There's not much time so listen up. Go to the grocery store. Buy a bunch of canned items and non-perishable goods. Fig Newtons? I don't know. Chef Boyardee or something. Just get food. Also, buy a whole shitload of water. And even more pots to hold extra water.
Should have told you earlier: before you leave, just plug up the bathtub and turn the water on. Let it run, it won't matter. Oh! Get yourself a shovel and a pack of cigarettes. As soon as you get home, fill up all the pots with water and, again, just keep the bathtub overflowing. Flood damage is nothing.
I'll wait. All filled up? Good.
Go outside and smoke a cigarette. Don't worry it won't be the cigarettes.
OK, start digging now. Just dig for, like, five hours straight. What are you digging? A grave probably. A shelter. Once it's big enough—don't stop digging—you can store your food and water in there. Do you have access to lead? Doesn't matter. Don't worry about The News. Call your kids or something. Just keep busy. What? It's just a piece of paper. Don't worry about it. Have another cigarette. You'll be fine—hey! I told you not to worr—
The American known as "the worm" is set to arrive Tuesday in Pyongyang, becoming an unlikely ambassador at a time of heightened tensions between the U.S. and North Korea.

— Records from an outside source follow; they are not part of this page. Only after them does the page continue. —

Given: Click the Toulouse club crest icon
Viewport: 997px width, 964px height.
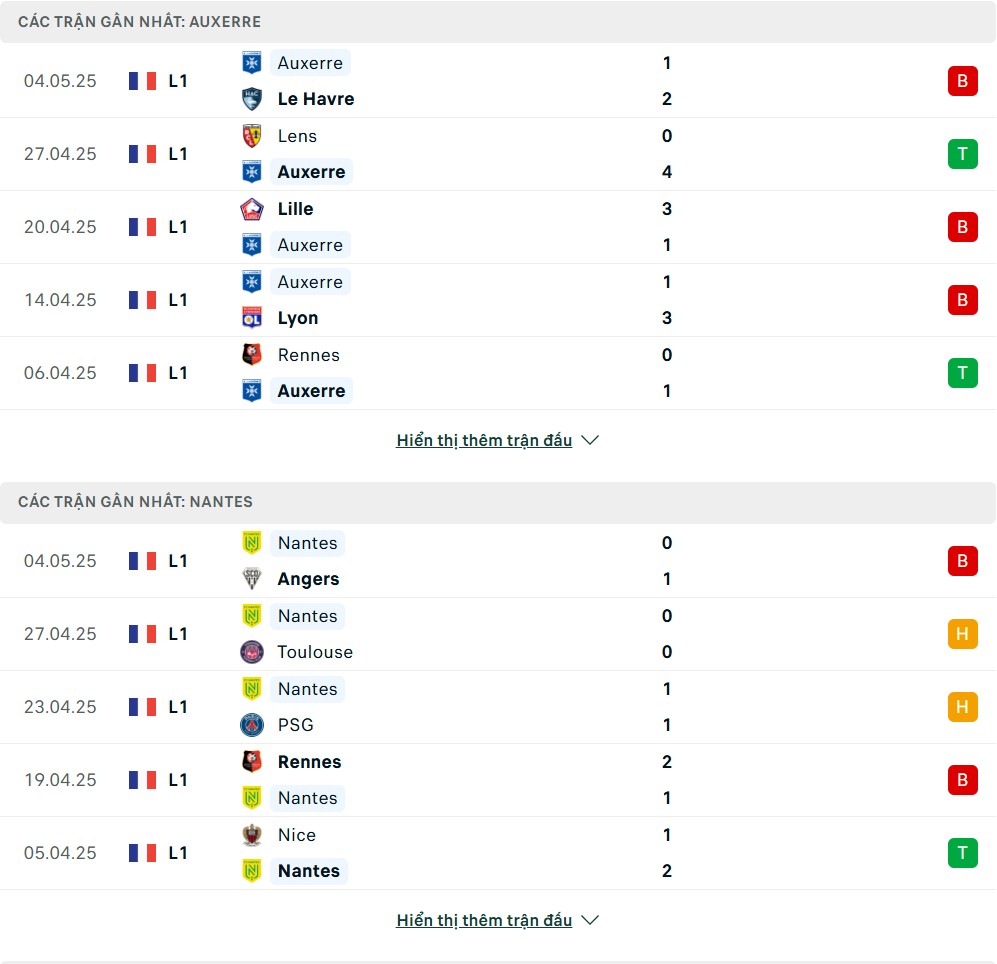Looking at the screenshot, I should pos(252,652).
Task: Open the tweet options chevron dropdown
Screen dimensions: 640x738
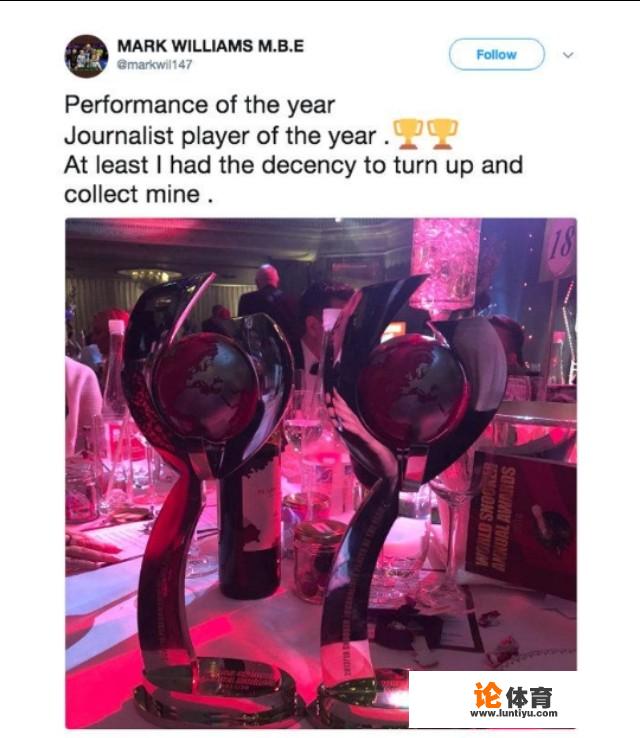Action: click(568, 55)
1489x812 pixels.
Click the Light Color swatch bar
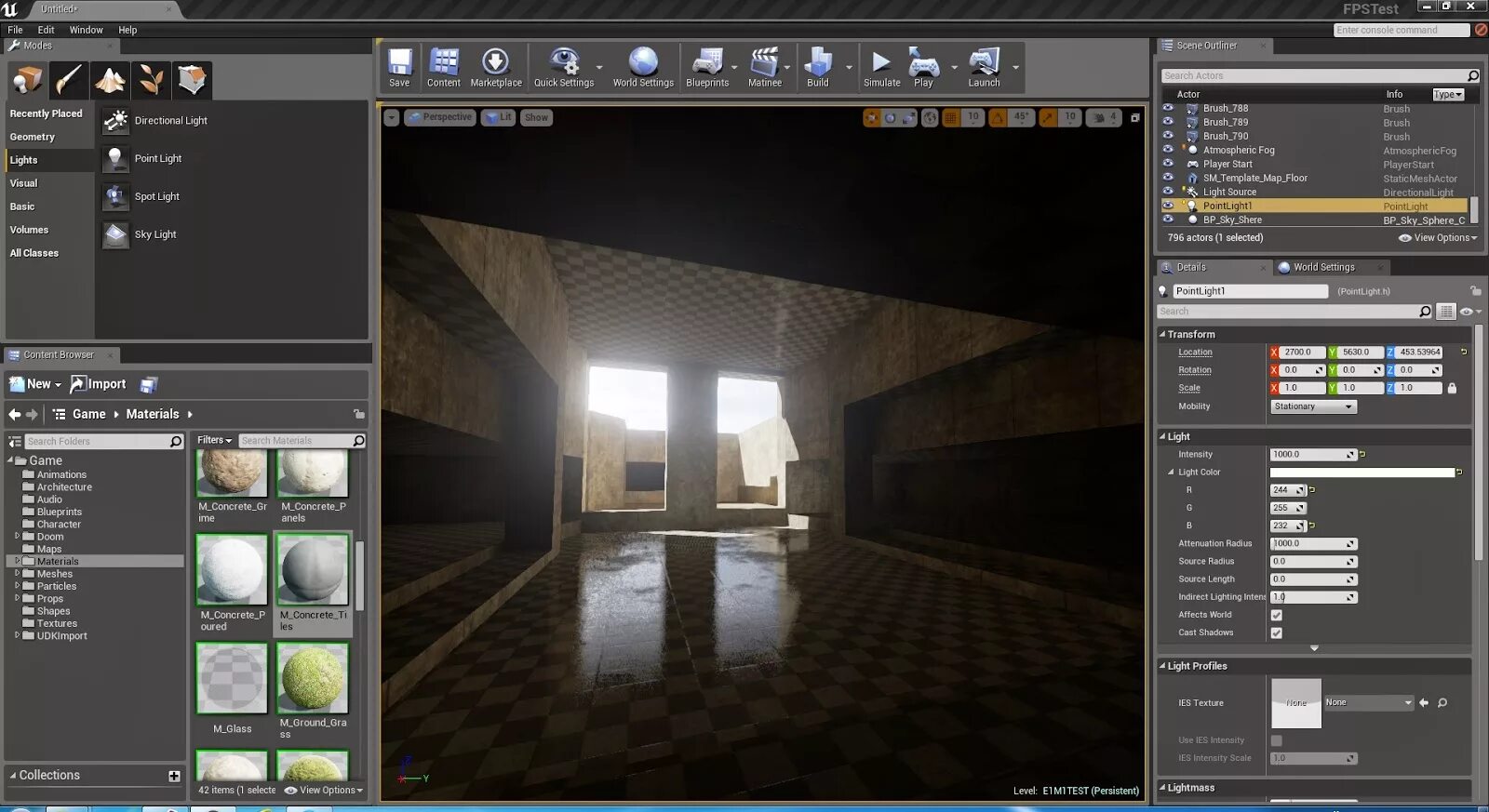[x=1362, y=473]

Rodman, three members of the Harlem Globetrotters basketball team and a camera crew from VICE television are visiting North Korea for a news show set to air on HBO in April.
The trip comes two weeks after North Korea conducted an underground nuclear test in defiance of U.N. bans against atomic activity. Pyongyang says the test was directed at Washington.
Just keep digging.
Have another cigarette.
You'll be fine.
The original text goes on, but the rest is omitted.